When Jeff was hired, I thought maybe there was a chance he’d do something brave with CNN – they already have HLN for the tabloids, so he was freed up to really make CNN an awesome news channel. But he defaulted to the easy – ramping up the brightness, cutting the substance, and starting a long, slow decline into the many circles of talking head hell. When the Egypt coup was put in a small box at the bottom of the screen so live coverage of the Zimmerman trial could continue, I knew we were in for a bumpy ride.
So why does it really matter?
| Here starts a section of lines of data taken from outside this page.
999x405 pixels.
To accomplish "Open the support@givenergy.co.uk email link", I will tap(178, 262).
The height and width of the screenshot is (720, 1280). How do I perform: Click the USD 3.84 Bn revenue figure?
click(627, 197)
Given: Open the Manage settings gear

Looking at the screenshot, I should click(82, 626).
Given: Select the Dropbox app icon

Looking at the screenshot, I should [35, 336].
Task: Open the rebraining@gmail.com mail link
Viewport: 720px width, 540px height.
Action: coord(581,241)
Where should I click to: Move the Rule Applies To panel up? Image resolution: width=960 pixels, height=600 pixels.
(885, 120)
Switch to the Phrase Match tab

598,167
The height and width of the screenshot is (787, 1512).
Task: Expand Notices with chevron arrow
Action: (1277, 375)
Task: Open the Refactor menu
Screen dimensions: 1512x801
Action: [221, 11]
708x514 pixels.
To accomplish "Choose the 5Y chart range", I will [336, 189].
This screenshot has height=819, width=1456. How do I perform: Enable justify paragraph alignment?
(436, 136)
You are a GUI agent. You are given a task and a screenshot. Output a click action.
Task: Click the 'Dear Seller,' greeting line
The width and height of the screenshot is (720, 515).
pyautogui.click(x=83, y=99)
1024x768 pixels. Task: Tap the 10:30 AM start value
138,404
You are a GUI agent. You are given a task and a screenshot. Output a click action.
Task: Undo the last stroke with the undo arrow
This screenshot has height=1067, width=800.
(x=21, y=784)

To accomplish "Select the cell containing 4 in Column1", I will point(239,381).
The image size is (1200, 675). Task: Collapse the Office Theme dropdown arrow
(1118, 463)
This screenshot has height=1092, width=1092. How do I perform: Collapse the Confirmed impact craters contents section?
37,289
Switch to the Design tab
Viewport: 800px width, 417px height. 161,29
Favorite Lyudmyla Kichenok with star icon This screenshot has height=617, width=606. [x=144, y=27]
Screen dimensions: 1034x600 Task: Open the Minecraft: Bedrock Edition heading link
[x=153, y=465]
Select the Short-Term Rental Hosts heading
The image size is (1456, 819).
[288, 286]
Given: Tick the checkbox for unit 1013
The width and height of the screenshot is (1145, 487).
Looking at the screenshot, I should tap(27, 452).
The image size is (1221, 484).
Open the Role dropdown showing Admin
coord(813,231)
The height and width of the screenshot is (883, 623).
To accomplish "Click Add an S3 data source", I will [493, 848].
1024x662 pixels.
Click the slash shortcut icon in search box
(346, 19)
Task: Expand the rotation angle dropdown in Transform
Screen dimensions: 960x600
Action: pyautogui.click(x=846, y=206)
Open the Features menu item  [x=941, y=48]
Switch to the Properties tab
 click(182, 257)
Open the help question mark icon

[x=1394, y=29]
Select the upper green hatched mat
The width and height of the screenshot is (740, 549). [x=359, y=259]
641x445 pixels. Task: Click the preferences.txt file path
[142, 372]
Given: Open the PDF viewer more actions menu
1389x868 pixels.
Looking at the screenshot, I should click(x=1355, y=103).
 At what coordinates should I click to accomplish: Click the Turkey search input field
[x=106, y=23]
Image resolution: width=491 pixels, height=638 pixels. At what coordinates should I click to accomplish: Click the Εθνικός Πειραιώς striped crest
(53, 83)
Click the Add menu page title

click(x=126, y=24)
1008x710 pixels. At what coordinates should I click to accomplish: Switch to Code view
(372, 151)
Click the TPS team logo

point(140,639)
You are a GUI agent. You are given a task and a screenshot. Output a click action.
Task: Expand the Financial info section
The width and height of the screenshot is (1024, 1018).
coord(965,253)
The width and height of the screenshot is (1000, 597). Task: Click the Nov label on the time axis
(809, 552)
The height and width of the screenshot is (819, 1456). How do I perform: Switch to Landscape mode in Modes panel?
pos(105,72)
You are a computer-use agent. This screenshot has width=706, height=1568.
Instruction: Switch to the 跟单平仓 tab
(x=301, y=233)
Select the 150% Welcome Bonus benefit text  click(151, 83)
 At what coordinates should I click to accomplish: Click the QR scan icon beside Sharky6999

Well, for starters, over the last decade we’ve fought in multiple wars, suffered through the worst recession/depression in the living memory of America, and have fallen way behind on far too many global indicators. All the while thinking Jodi Arias was the center of attention. We’ve been blinded and comforted by our lack of awareness of the world around us, and the consequences are real. Most of the world still follows our news, so that says we’re still relevant – but they follow so many more things, often more important than what we focus on (except for Cricket – I can’t fathom why so many people follow Cricket). How many Chinese know who the President of the US is? How many Americans know who Xi Jinping is? I’m guessing it’s a fairly lopsided result – and that’s a problem, I think. How can we be competitive with a country we don’t bother to understand at even a basic level? Multiply that times 200 plus countries, all paying attention to us, without us paying a lick of attention to them. For you sports fans, there’s a reason teams hire scouts. Knowledge is power, they say.
And beyond competiveness, there’s a strategic need too. Understanding other countries, their history, leadership, culture, and key issues isn’t just for a desk analyst over at the State Department – – but since the audience of this blog is mostly people at the Department, let me say how much we appreciate all you do! Policy often follows perception; and influencing those perceptions through more fully developed understanding is not a bad thing. Would America be more engaged with Pakistan if our population followed the elections and understood the new leadership’s inclination to have a more positive relationship with both the US and India? Probably. Has CNN, or Fox, or really anyone else in the US with a camera talked about that? Not that I’ve seen. Would we be more concerned about our fiscal state if we saw the European crisis as more than Greeks not paying their taxes? Probably. If we followed the histories, struggles, and suffering of Spain, Portugal, and Ireland, among others, would we give our leaders a little more slack to make hard decisions? Maybe. Leaders follow their constituents, and when the perspectives of those constituents are limited, policy suffers. That’s bad.
Go further down, look at any issue – energy, climate change, food security, terrorism. When was the last time you saw a major news network report on one of those issues without naval gazing? Point is, even when we do look globally, it’s usually out of self interest (Cuba) or novelty (North Korea).
I get it; 24 hour news in a global setting is expensive. But other countries have found ways to make it work. And they are better off for it. I see tons of people walking around reading the Economist, Foreign Policy, the New York Times…is there really no way to present televised news in a similar, interesting way? Even Apple added the Sky News Live Stream to a very limited Apple TV selection – doesn’t that say something? It seems the audience is there. If it’s just a space issue for the cable providers, I’m totally willing to let one of the existing channels go to make room for a world news channel.
All of this to say – Jeff Zucker, you’ve now been charged with saving American news. Use the same creativity that got you where you are to pioneer a new model. It’s actually pretty important.